Selene said:
Please be careful with this statement.
Although sewing is not too hard once you get the hang of it, it still takes a bit of time.
Suggesting that something is possible to sew but than for less than you have seen it is a a big misconception, just material cost alone can be more than what the item you had in mind could cost without even taking in consideration the amount of labour that is needed! And even the time it takes to go pick these up is something not to be undervalued.
Not saying no one sells their sewn creations, but sewing aint cheap lol.
This! Thank you, I've had a lot of encouragement from people recently when I've said I want to start a little shop of my own but I'm worried about doing it for a number of reasons and this is one of the big ones.

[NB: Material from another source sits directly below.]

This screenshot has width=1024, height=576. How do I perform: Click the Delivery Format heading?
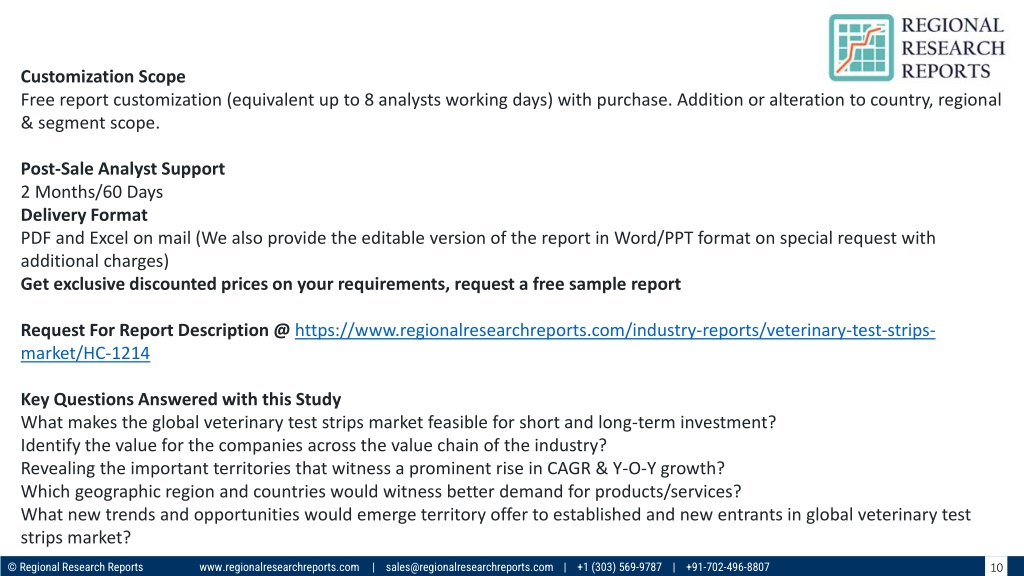pos(84,215)
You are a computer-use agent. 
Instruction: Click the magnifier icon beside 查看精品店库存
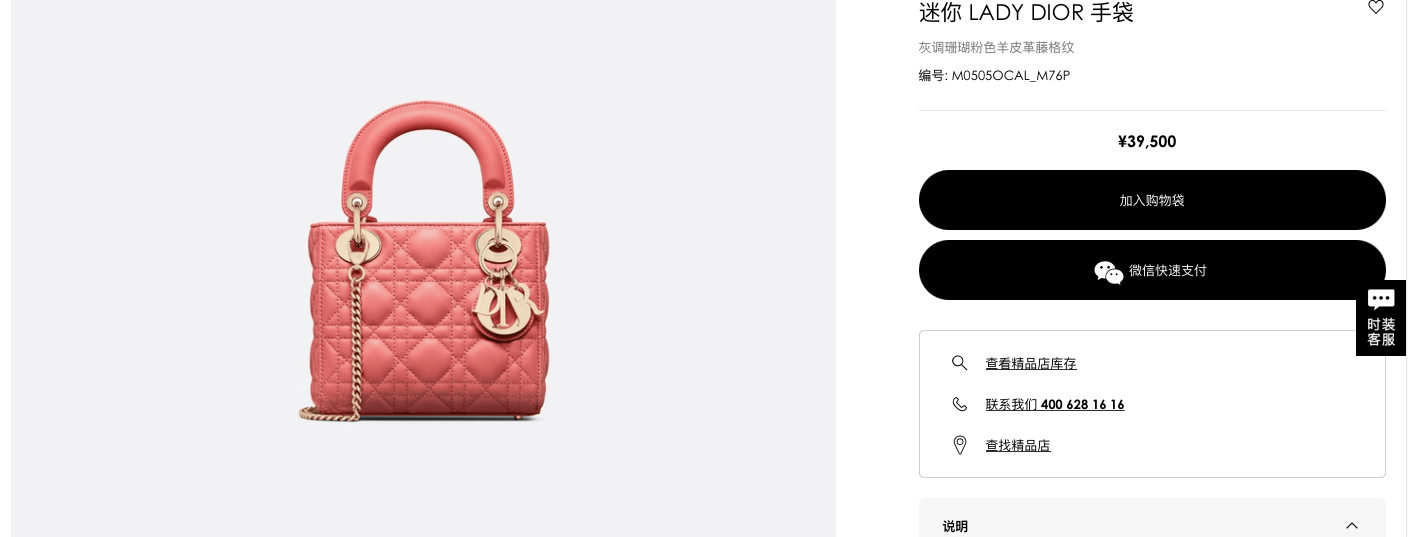pyautogui.click(x=960, y=363)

I have been doing a lot of "puzzling" the last couple of weeks after making my own clone of the Threaded Armor and their inserts, using some scaled down templates (1/5th scale) and a measured sheet of paper to match various lengths of fabric to trace onto to see how many I could make from different lengths by squeezing as much as possible out of it. Add on thread and elastics and I reckon I can make them for around £24-£26 per pair with inserts.
This is buying fabric from a store not a manufacturer and at resale price, no bulk discount, buying direct from suppliers on whole rolls might bring the cost down. It is also only using a large size template, smaller sizes may make more and bigger will make less due to room on the fabric. If you were selling you also have to account for packaging which depending on the size of the order and what you use could add a couple more £'s, as well as utility costs to run the machines and decent lighting.
So lets call it £26 to buy fabric in bulk and include the product, packaging, utilities and any paperwork (still not taking in delivery fees as this would in theory be paid for by the customer).
This is a lot better than the £56 they sell them for, if I made them and sold them for the same £56 they charge I would make £30 pure profit. which sounds like a lot... But...
Even if I had a decent sized studio in which all the space and equipment and materials I needed were readily available to just grab fabric and get going. After you take cutting it all out, piecing it together, threading elastics, sewing, serging, adding snaps, printing invoices/care instructions, packaging and dispatching into account it takes a lot of time.
The one prototype pair I made took a little over 4 hours from start to finish, so that's £30 / 4 = £7.50 per hour, at my age the UK's national minimum wage is £9.50 per hour. Now given this was a prototype and I was figuring it out as I went without really knowing how it was all going to go together I could probably, with a little practice and focus, get that down to under 3 hours which would be a £10 per hour wage.
An important aspect of this is having enough orders coming in at any one time to keep going, if I had enough orders that I could work in bulk, all the cutting/serging/elastics etc. at once, this would save a little bit of time but I would still only be able to make maybe 3 or 4 in an 8 hour day which would bring that wage up to £15 an hour but that's working solidly for 8 hours, no mistakes, no breaks. Making that many at a time consistently there is wear on equipment (needles, blades, scissors, chalks, machine oils etc.) so probably closer to £13 per hour, not exactly an enticing wage for the amount of work it would take with no guarantee there will be enough orders to fill everyday like that each month.